## Exercise input
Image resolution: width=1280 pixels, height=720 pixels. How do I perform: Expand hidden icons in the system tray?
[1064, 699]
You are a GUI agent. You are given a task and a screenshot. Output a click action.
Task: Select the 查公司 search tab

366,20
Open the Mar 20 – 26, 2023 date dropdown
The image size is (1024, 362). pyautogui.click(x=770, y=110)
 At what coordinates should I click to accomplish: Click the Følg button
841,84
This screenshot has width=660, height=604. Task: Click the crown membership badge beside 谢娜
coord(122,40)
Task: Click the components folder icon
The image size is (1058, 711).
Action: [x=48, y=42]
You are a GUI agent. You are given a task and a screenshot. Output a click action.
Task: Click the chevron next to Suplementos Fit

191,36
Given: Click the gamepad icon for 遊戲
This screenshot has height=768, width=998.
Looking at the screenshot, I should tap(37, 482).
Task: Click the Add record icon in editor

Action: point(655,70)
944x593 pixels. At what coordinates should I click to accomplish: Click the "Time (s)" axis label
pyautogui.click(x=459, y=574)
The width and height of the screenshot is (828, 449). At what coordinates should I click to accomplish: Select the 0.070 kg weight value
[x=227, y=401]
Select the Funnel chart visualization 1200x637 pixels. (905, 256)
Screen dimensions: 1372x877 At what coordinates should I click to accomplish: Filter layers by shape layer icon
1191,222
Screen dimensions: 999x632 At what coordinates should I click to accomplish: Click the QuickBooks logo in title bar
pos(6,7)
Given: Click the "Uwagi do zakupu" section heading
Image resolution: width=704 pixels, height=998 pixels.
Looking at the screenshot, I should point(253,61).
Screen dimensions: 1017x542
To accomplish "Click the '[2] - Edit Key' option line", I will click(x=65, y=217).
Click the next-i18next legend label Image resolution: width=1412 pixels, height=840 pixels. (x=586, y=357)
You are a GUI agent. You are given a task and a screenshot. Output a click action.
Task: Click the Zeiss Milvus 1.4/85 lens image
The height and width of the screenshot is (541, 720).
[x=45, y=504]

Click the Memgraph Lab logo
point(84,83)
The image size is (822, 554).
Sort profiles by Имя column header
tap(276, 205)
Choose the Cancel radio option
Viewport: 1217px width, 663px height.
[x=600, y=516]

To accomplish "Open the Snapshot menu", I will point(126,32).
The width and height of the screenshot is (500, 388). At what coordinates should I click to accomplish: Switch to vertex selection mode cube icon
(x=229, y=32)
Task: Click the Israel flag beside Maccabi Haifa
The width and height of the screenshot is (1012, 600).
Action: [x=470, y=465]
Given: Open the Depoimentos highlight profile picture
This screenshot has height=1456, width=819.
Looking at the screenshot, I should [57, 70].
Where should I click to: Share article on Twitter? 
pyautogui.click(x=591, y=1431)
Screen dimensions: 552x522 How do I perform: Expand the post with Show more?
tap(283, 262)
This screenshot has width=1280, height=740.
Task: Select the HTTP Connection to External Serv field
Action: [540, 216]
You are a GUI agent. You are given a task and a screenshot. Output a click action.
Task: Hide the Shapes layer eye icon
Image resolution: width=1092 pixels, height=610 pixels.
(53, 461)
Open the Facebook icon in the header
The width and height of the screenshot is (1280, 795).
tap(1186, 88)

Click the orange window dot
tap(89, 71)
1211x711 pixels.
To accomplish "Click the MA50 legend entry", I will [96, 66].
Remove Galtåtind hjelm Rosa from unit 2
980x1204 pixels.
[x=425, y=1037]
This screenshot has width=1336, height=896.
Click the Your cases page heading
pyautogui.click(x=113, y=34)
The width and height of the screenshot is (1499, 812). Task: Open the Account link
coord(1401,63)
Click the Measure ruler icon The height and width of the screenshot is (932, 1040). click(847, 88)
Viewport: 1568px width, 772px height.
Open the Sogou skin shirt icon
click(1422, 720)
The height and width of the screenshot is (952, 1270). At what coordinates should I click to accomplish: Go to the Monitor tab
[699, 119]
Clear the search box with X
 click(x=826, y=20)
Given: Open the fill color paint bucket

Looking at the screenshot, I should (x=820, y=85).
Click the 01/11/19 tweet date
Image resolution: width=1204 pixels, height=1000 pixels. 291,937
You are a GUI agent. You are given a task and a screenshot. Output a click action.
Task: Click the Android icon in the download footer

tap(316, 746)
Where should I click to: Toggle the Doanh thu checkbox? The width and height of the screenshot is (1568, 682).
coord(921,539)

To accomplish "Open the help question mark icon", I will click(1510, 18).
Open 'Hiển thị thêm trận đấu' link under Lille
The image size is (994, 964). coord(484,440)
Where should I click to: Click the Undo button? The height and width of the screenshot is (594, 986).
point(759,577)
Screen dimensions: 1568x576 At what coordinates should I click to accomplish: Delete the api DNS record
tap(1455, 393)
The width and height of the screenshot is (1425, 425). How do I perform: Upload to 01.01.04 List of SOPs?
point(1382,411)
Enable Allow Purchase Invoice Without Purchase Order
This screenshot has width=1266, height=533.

## Problem to work on
Take the entries and print them exactly. Keep every line.

## Finished exercise
Image resolution: width=1280 pixels, height=720 pixels. How do I perform: Expand hidden icons in the system tray?
[1064, 699]
You are a GUI agent. You are given a task and a screenshot. Output a click action.
Task: Select the 查公司 search tab

366,20
Open the Mar 20 – 26, 2023 date dropdown
The image size is (1024, 362). pyautogui.click(x=770, y=110)
 At what coordinates should I click to accomplish: Click the Følg button
841,84
This screenshot has width=660, height=604. Task: Click the crown membership badge beside 谢娜
coord(122,40)
Task: Click the components folder icon
The image size is (1058, 711).
Action: [x=48, y=42]
You are a GUI agent. You are given a task and a screenshot. Output a click action.
Task: Click the chevron next to Suplementos Fit

191,36
Given: Click the gamepad icon for 遊戲
This screenshot has height=768, width=998.
Looking at the screenshot, I should tap(37, 482).
Task: Click the Add record icon in editor

Action: point(655,70)
944x593 pixels. At what coordinates should I click to accomplish: Click the "Time (s)" axis label
pyautogui.click(x=459, y=574)
The width and height of the screenshot is (828, 449). At what coordinates should I click to accomplish: Select the 0.070 kg weight value
[x=227, y=401]
Select the Funnel chart visualization 1200x637 pixels. (905, 256)
Screen dimensions: 1372x877 At what coordinates should I click to accomplish: Filter layers by shape layer icon
1191,222
Screen dimensions: 999x632 At what coordinates should I click to accomplish: Click the QuickBooks logo in title bar
pos(6,7)
Given: Click the "Uwagi do zakupu" section heading
Image resolution: width=704 pixels, height=998 pixels.
Looking at the screenshot, I should point(253,61).
Screen dimensions: 1017x542
To accomplish "Click the '[2] - Edit Key' option line", I will click(x=65, y=217).
Click the next-i18next legend label Image resolution: width=1412 pixels, height=840 pixels. (x=586, y=357)
You are a GUI agent. You are given a task and a screenshot. Output a click action.
Task: Click the Zeiss Milvus 1.4/85 lens image
The height and width of the screenshot is (541, 720).
[x=45, y=504]

Click the Memgraph Lab logo
point(84,83)
The image size is (822, 554).
Sort profiles by Имя column header
tap(276, 205)
Choose the Cancel radio option
Viewport: 1217px width, 663px height.
[x=600, y=516]

To accomplish "Open the Snapshot menu", I will point(126,32).
The width and height of the screenshot is (500, 388). At what coordinates should I click to accomplish: Switch to vertex selection mode cube icon
(x=229, y=32)
Task: Click the Israel flag beside Maccabi Haifa
The width and height of the screenshot is (1012, 600).
Action: [x=470, y=465]
Given: Open the Depoimentos highlight profile picture
This screenshot has height=1456, width=819.
Looking at the screenshot, I should [57, 70].
Where should I click to: Share article on Twitter? 
pyautogui.click(x=591, y=1431)
Screen dimensions: 552x522 How do I perform: Expand the post with Show more?
tap(283, 262)
This screenshot has width=1280, height=740.
Task: Select the HTTP Connection to External Serv field
Action: [540, 216]
You are a GUI agent. You are given a task and a screenshot. Output a click action.
Task: Hide the Shapes layer eye icon
Image resolution: width=1092 pixels, height=610 pixels.
(53, 461)
Open the Facebook icon in the header
The width and height of the screenshot is (1280, 795).
tap(1186, 88)

Click the orange window dot
tap(89, 71)
1211x711 pixels.
To accomplish "Click the MA50 legend entry", I will [96, 66].
Remove Galtåtind hjelm Rosa from unit 2
980x1204 pixels.
[x=425, y=1037]
This screenshot has width=1336, height=896.
Click the Your cases page heading
pyautogui.click(x=113, y=34)
The width and height of the screenshot is (1499, 812). Task: Open the Account link
coord(1401,63)
Click the Measure ruler icon The height and width of the screenshot is (932, 1040). click(847, 88)
Viewport: 1568px width, 772px height.
Open the Sogou skin shirt icon
click(1422, 720)
The height and width of the screenshot is (952, 1270). At what coordinates should I click to accomplish: Go to the Monitor tab
[699, 119]
Clear the search box with X
 click(x=826, y=20)
Given: Open the fill color paint bucket

Looking at the screenshot, I should (x=820, y=85).
Click the 01/11/19 tweet date
Image resolution: width=1204 pixels, height=1000 pixels. 291,937
You are a GUI agent. You are given a task and a screenshot. Output a click action.
Task: Click the Android icon in the download footer

tap(316, 746)
Where should I click to: Toggle the Doanh thu checkbox? The width and height of the screenshot is (1568, 682).
coord(921,539)

To accomplish "Open the help question mark icon", I will click(1510, 18).
Open 'Hiển thị thêm trận đấu' link under Lille
The image size is (994, 964). coord(484,440)
Where should I click to: Click the Undo button? The height and width of the screenshot is (594, 986).
point(759,577)
Screen dimensions: 1568x576 At what coordinates should I click to accomplish: Delete the api DNS record
tap(1455, 393)
The width and height of the screenshot is (1425, 425). How do I perform: Upload to 01.01.04 List of SOPs?
point(1382,411)
Enable Allow Purchase Invoice Without Purchase Order
This screenshot has width=1266, height=533.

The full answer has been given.